Excerpt to read:
When I try to simply record a small ruby program started by rbspy it fails with the following error message

> ./target/debug/rbspy record -- ruby ci/ruby-programs/recurse-sleep.rb 
Press Ctrl+C to stop
Wrote raw data to /home/bigbourin/.cache/rbspy/records/rbspy-2021-05-10-0JKM71znjH.raw.gz
Writing formatted output to /home/bigbourin/.cache/rbspy/records/rbspy-2021-05-10-1Wa9J4CugF.flamegraph.svg
Warning: no profile samples were collected
Error. Causes: 
- Couldn't get ruby version: Couldn't determine Ruby version

Caused by:
    Permission denied when reading from process 2132183. If you're not running as root, try again with sudo. If you're using Docker, try passing `--cap-add=SYS_PTRACE` to `docker run`
Couldn't get ruby version: Couldn't determine Ruby version

Caused by:
    Permission denied when reading from process 2132183. If you're not running as root, try again with sudo. If you're using Docker, try passing `--cap-add=SYS_PTRACE` to `docker run`

We started investigating this in #268 and moved to a new issue now that the error message is more precise.

Supplied information:
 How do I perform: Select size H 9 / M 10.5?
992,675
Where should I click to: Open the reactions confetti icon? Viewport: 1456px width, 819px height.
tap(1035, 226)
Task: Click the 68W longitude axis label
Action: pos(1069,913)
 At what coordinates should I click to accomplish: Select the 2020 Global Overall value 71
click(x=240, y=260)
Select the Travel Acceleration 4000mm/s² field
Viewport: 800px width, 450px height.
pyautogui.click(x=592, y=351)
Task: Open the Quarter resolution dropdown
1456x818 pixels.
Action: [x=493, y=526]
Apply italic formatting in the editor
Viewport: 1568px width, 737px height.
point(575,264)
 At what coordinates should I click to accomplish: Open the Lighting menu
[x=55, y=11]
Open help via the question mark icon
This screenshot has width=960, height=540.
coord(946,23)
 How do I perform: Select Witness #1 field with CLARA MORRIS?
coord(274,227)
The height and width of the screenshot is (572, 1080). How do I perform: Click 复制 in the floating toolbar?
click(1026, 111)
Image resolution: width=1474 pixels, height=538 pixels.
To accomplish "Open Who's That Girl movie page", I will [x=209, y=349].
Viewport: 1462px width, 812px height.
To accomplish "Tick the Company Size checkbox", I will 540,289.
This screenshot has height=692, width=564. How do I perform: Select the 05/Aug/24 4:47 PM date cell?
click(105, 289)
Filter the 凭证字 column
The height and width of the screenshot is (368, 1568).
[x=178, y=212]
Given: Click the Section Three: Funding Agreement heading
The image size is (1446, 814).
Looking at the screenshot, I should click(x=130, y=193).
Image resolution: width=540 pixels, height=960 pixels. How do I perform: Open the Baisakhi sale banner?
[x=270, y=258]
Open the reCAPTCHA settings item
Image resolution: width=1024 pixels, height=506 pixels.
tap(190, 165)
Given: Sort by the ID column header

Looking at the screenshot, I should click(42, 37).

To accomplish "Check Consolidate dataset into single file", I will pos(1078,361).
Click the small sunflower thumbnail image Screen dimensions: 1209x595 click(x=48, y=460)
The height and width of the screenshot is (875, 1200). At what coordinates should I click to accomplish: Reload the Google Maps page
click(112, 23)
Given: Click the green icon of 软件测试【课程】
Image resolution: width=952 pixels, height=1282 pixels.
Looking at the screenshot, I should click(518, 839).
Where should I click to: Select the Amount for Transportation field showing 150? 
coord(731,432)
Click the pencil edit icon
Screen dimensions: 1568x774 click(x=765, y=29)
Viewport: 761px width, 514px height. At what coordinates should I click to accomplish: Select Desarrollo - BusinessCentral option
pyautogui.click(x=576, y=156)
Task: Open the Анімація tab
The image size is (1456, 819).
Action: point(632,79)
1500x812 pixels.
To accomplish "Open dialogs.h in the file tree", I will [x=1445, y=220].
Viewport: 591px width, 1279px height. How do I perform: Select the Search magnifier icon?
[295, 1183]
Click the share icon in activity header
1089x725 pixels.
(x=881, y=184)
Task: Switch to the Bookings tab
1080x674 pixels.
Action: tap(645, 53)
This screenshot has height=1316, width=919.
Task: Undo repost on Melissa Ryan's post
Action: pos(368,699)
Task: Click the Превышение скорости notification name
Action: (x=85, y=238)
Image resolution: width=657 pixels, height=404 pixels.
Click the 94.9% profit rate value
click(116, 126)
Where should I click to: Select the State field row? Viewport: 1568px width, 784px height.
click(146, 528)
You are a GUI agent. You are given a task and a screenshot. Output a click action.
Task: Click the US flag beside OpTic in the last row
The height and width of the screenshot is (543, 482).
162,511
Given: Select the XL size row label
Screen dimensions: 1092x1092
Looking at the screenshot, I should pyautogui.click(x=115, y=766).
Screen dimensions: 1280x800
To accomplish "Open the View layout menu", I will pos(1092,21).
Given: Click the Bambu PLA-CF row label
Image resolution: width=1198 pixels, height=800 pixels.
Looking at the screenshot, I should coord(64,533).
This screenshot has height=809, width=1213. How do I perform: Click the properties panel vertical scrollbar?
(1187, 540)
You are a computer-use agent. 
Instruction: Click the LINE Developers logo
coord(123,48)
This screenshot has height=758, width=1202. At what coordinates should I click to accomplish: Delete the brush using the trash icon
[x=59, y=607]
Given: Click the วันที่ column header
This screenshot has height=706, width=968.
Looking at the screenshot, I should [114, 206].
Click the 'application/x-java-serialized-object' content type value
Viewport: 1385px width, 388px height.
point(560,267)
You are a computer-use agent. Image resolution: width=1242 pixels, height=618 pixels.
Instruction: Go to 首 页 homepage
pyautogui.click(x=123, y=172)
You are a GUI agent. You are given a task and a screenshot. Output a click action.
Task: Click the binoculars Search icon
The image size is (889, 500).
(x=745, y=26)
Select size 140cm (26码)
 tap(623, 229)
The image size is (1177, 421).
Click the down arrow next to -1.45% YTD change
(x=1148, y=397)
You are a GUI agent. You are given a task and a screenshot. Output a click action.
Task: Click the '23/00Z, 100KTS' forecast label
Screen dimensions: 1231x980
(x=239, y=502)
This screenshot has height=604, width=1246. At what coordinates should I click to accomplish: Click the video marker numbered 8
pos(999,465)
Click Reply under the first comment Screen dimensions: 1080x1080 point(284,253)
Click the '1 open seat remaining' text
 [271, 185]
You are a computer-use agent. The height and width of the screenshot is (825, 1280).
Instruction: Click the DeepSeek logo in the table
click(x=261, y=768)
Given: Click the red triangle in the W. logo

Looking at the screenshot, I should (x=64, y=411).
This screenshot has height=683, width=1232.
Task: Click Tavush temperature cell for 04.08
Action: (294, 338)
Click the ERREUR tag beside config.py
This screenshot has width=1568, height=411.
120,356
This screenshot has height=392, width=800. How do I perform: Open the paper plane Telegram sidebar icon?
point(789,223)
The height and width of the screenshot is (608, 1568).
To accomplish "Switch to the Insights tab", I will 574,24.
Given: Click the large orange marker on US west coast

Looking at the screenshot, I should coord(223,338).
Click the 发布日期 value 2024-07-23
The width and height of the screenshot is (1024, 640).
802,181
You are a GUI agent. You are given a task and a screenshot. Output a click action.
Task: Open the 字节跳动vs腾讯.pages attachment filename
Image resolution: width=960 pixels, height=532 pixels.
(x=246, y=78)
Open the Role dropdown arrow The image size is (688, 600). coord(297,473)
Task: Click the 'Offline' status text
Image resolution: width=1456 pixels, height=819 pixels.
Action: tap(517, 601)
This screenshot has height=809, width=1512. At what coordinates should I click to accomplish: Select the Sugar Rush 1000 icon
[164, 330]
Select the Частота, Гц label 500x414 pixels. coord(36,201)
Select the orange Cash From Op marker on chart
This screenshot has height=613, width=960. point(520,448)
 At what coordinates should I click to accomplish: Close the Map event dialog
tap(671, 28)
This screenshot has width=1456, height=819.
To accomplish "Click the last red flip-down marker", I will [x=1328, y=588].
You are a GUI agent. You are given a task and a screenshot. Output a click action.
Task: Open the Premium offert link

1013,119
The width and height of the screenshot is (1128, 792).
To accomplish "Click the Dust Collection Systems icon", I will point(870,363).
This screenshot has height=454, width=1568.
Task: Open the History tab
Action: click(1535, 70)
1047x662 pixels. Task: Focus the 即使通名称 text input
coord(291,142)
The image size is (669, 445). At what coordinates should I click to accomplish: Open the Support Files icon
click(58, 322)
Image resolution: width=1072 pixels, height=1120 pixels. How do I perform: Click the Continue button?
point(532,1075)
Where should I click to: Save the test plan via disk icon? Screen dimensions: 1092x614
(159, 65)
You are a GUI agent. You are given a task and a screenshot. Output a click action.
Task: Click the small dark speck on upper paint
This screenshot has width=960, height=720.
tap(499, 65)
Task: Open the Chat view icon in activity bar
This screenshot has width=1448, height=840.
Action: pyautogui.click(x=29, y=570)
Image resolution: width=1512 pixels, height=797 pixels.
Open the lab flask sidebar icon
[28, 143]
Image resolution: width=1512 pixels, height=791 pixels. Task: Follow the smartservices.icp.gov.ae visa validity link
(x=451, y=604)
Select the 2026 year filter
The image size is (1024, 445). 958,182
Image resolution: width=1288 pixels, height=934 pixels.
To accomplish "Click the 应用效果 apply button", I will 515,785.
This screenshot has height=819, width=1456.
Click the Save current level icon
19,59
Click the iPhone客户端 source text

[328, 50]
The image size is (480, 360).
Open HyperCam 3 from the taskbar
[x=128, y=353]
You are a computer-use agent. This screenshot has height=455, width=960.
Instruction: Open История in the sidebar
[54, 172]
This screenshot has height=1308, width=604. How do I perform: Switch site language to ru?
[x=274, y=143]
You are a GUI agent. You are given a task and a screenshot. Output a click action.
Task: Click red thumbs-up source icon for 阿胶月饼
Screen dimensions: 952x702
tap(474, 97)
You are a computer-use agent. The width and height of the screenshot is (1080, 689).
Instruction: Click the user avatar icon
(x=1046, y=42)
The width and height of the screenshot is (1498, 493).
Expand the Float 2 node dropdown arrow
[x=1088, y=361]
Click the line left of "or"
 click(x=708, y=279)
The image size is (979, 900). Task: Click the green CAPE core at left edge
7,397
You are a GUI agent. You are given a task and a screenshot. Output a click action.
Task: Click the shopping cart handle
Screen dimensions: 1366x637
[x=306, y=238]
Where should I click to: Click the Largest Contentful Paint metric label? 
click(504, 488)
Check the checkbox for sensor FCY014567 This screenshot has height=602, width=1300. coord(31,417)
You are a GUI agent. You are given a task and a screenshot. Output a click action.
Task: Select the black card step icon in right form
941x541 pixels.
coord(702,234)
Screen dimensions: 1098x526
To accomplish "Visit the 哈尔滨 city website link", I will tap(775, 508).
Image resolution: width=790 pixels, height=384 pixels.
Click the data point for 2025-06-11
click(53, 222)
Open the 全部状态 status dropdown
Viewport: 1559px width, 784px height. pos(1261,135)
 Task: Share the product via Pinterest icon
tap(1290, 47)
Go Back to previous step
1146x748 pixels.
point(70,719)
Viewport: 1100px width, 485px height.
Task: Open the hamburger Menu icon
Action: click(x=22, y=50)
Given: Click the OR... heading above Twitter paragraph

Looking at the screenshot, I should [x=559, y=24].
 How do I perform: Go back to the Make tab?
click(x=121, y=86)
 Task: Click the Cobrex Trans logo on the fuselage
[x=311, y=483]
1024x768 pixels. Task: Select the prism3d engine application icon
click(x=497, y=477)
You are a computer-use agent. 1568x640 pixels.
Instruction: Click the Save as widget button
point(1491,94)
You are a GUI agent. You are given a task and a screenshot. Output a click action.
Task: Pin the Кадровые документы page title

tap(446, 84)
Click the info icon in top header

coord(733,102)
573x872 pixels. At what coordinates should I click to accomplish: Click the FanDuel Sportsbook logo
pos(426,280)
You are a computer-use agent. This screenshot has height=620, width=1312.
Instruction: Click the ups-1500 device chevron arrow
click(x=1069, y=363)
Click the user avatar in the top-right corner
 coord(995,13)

Given instruction:
Pick up the rbspy error report where it stops and carry it on for a few more sentences.

Task answer:
OS:

> sudo lsb_release -a
No LSB modules are available.
Distributor ID:	Ubuntu
Description:	Ubuntu 20.10
Release:	20.10
Codename:	groovy
> uname -a
Linux desktop 5.8.0-49-generic #55-Ubuntu SMP Wed Mar 24 14:45:45 UTC 2021 x86_64 x86_64 x86_64 GNU/Linux

To already answer the last comment from @acj:

I get very similar output for those commands in my VM. Given the error message, I think it's having trouble opening (or reading) /proc//maps for the ruby process. Not sure why. If you run ruby recurse-sleep.rb from your shell and find its PID, can you successfully cat its maps file?

Indeed I cannot:

> ruby ci/ruby-programs/recurse-sleep.rb &
[1] 46374
> cat /proc/46374/maps
cat: /proc/46374/maps: Permission denied
> ls -l /proc/46374/maps
-r--r--r-- 1 root root 0 mai   12 19:30 /proc/46374/maps
 > ls -ld /proc/46374
dr-xr-xr-x 9 bigbourin bigbourin 0 mai   12 19:30 /proc/46374

I'm not sure why as the permission set is 444, the parent folder (pid folder) is 555 (and owned by the user)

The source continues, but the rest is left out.